Here are some tips for readers on buffet behaviour, and I have compiled these after many unsuccessful attempts at this mother of all (mis)adventures.
•Just as it’s deeply offensive and uncivil to jump queues at malls, airports and ration shops, so is the case with buffet spreads. If you follow the food line, you will not only enjoy the ride, but reach your choice of platters smoother and faster. Jumping the line leads to chaos in the food chain, and I have seen people viciously elbowing each other out to get at that extra helping of coconut chutney. Makes no sense to me.
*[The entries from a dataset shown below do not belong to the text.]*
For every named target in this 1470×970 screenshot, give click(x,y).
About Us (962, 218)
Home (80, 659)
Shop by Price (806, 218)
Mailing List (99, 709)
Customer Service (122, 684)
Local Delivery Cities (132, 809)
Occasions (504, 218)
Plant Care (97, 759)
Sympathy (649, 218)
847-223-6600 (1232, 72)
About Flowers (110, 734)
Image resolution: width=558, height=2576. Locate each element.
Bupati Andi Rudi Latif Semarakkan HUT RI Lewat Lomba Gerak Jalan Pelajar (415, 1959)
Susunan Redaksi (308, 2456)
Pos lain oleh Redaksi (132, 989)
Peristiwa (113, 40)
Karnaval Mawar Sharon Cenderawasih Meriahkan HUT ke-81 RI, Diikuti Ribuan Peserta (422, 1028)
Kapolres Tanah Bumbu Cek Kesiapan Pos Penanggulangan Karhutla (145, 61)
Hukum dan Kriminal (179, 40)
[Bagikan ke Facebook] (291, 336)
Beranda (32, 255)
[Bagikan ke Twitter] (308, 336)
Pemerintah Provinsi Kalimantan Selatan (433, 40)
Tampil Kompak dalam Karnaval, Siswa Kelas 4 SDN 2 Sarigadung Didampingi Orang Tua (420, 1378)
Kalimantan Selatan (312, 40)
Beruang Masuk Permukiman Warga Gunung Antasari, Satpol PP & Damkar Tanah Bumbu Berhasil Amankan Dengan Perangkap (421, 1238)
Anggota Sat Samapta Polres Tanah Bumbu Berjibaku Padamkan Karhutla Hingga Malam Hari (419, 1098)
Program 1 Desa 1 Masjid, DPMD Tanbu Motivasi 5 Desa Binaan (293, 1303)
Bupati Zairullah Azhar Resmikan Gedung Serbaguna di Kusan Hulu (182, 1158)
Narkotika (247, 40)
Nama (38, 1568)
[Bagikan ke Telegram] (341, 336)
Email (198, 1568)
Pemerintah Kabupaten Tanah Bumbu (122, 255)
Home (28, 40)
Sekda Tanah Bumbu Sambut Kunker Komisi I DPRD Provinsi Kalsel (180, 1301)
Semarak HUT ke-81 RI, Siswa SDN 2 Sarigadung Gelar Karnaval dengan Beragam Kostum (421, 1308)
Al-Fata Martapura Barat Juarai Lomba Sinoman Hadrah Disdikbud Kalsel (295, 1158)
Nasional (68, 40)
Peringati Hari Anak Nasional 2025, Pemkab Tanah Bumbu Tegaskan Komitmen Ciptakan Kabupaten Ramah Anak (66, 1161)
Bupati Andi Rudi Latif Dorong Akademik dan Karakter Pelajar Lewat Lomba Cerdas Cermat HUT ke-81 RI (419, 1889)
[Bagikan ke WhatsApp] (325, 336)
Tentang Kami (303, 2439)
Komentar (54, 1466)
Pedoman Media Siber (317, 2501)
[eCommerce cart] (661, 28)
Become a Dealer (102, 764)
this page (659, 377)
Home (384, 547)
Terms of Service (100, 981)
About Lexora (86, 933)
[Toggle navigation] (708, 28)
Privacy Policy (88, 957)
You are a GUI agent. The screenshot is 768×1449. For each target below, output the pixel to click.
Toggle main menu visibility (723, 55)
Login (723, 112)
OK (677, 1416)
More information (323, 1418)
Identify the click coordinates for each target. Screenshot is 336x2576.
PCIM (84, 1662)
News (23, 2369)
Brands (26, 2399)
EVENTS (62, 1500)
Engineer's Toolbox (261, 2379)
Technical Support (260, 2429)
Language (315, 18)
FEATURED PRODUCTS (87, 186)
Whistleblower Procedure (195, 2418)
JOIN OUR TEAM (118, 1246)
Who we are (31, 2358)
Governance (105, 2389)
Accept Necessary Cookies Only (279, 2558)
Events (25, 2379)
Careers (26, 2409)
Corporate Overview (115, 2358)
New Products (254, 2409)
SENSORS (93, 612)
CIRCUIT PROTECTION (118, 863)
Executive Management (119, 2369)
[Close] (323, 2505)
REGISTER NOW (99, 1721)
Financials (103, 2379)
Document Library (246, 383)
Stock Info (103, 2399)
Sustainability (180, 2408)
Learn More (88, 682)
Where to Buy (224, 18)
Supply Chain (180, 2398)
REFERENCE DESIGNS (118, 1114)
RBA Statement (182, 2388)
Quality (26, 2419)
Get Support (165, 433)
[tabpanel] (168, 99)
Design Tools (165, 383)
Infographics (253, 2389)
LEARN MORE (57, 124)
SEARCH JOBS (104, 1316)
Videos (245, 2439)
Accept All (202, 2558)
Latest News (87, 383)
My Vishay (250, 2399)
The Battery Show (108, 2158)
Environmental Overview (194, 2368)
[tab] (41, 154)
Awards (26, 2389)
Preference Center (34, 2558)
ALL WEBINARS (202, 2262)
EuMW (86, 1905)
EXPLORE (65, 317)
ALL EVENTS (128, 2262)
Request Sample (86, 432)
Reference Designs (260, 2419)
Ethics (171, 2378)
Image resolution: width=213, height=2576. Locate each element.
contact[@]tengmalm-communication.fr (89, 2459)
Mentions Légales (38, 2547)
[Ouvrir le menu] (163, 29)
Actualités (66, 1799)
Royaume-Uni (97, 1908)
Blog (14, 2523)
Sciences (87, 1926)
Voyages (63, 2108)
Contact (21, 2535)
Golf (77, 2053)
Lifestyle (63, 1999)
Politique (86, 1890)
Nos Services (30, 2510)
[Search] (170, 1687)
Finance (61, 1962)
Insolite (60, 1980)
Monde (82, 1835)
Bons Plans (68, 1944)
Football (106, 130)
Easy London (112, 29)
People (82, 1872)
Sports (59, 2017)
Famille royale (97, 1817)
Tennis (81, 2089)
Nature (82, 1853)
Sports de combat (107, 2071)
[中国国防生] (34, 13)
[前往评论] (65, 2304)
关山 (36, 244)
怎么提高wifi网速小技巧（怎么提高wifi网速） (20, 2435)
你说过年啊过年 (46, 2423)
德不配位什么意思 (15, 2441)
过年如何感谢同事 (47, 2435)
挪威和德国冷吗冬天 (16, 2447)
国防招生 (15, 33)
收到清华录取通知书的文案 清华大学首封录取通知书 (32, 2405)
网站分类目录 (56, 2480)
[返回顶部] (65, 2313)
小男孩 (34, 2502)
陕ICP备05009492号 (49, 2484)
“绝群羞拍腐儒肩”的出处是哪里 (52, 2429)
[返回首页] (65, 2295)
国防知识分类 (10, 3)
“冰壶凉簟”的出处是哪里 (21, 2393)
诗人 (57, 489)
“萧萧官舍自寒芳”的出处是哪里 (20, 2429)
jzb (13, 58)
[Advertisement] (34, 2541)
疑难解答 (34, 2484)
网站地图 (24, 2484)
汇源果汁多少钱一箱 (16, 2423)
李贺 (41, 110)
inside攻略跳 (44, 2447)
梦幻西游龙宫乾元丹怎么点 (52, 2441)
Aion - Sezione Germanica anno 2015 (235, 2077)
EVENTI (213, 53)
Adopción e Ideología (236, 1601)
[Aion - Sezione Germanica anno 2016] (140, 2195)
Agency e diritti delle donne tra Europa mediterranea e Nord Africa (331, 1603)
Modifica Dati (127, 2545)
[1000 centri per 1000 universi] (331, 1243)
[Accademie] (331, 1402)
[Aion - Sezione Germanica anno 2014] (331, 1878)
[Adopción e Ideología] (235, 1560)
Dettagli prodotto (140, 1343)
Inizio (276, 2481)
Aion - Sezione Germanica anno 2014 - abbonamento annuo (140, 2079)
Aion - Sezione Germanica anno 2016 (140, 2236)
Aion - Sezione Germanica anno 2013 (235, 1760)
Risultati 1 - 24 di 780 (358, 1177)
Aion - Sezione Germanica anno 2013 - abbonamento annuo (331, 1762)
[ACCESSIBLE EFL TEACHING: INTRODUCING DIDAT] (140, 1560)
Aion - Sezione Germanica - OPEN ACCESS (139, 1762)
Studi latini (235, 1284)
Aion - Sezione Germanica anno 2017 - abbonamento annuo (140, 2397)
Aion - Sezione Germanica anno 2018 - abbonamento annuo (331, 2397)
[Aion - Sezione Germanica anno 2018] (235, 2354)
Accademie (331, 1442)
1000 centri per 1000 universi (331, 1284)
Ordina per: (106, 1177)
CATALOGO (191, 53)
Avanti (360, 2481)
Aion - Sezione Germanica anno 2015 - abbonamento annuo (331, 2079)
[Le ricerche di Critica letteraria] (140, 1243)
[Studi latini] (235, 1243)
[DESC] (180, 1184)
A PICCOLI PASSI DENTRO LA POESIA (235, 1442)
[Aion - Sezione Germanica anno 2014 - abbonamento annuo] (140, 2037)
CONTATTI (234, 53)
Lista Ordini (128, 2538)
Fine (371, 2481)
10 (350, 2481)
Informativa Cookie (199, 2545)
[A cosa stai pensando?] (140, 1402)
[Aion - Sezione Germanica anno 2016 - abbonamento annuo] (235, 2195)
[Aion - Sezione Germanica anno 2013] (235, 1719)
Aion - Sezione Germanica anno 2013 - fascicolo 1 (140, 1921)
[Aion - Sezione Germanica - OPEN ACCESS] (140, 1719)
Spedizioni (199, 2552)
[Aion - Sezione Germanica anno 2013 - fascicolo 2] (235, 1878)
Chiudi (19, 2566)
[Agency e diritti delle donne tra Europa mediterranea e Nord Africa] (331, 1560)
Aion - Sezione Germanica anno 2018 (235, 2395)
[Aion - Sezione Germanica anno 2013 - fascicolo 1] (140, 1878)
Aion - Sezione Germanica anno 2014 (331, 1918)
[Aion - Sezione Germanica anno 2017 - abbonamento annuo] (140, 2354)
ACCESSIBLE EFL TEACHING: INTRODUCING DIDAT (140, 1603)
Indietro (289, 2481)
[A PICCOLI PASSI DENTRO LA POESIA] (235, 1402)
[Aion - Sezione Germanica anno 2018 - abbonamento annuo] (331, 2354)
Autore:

Folks at the community bore-well queue are more chilled out. And yup, when you arrive for that second/third/fourth/tenth helping, it’s only correct and fair to rejoin the line. But I know this isn’t gonna happen anytime soon. Indians in general viscerally loathe the concept of queues.
•It’s never a good idea to unleash your kids into the buffet consumption process. With the mad frenzy that often gets underway, I have noticed children being trampled upon (ouch!), and I once spotted a little girl crushed between the legs of some heavyweight patrons. Also kids, quite naturally, struggle with the large food dispensers, the lids of some of these contraptions aren’t easy to pull, even for an 80 kg hulk like me. And so accidents become inevitable. A brat once dropped an entire container of steaming hot sambhar on my crotch. Sure, go ahead, laugh. The feeling isn’t funny though, trust me.
•Some groups (especially the undivided family wallahs) attack the spread in unison, much like a pride of lions. Now this is bad news for the rest, as this causes longer waiting periods, but it can’t be helped. I guess some people actually believe in the theory that ‘families that eat together, stay together’. Though I am quite certain whoever wrote that, didn’t have buffets in mind. But that’s cool. What gets my BP raging is the sight of some of these ‘Hum Aapke Hain Kaun?’ clans get involved in heated debates over which dish appears worth trying… the intense arguments over the merits and demerits of each item. Am sure that’s how families bond, but clearly this practice is unfair to folks waiting in the long queue. The correct thing would be to top up your plate, go to the table, and THEN gossip over the cuisine. Or play antakshri, or whatever it is that gets you off over breakfast.
•After you have richly dug into the container, the polite and hygienic thing is to shut the damn thing down. Hotel staffers do all they can to keep the dishes adequately warmed. Either setting them on simmer, or replacing them at the right intervals. Leaving the containers open not only cools the dishes swiftly, it also makes the khana vulnerable to assault from flies. Is that such a difficult thing to understand?
•I kid you not, some food lovers sniff right into the containers, before deciding if it’s aromatic enough for their refined taste buds. Others grope and feel each chapatti/bread before zeroing in on the chosen one. Do you really want me to explain why these acts are totally repugnant and unhealthy?
I could go on, and am sure you have your own list of buffet peeves. All we need to understand is that the concept of the buffet spread is to make the experience of eating brisk, varied and delightful. It’s not meant to be a game of skill, power and crude behaviour.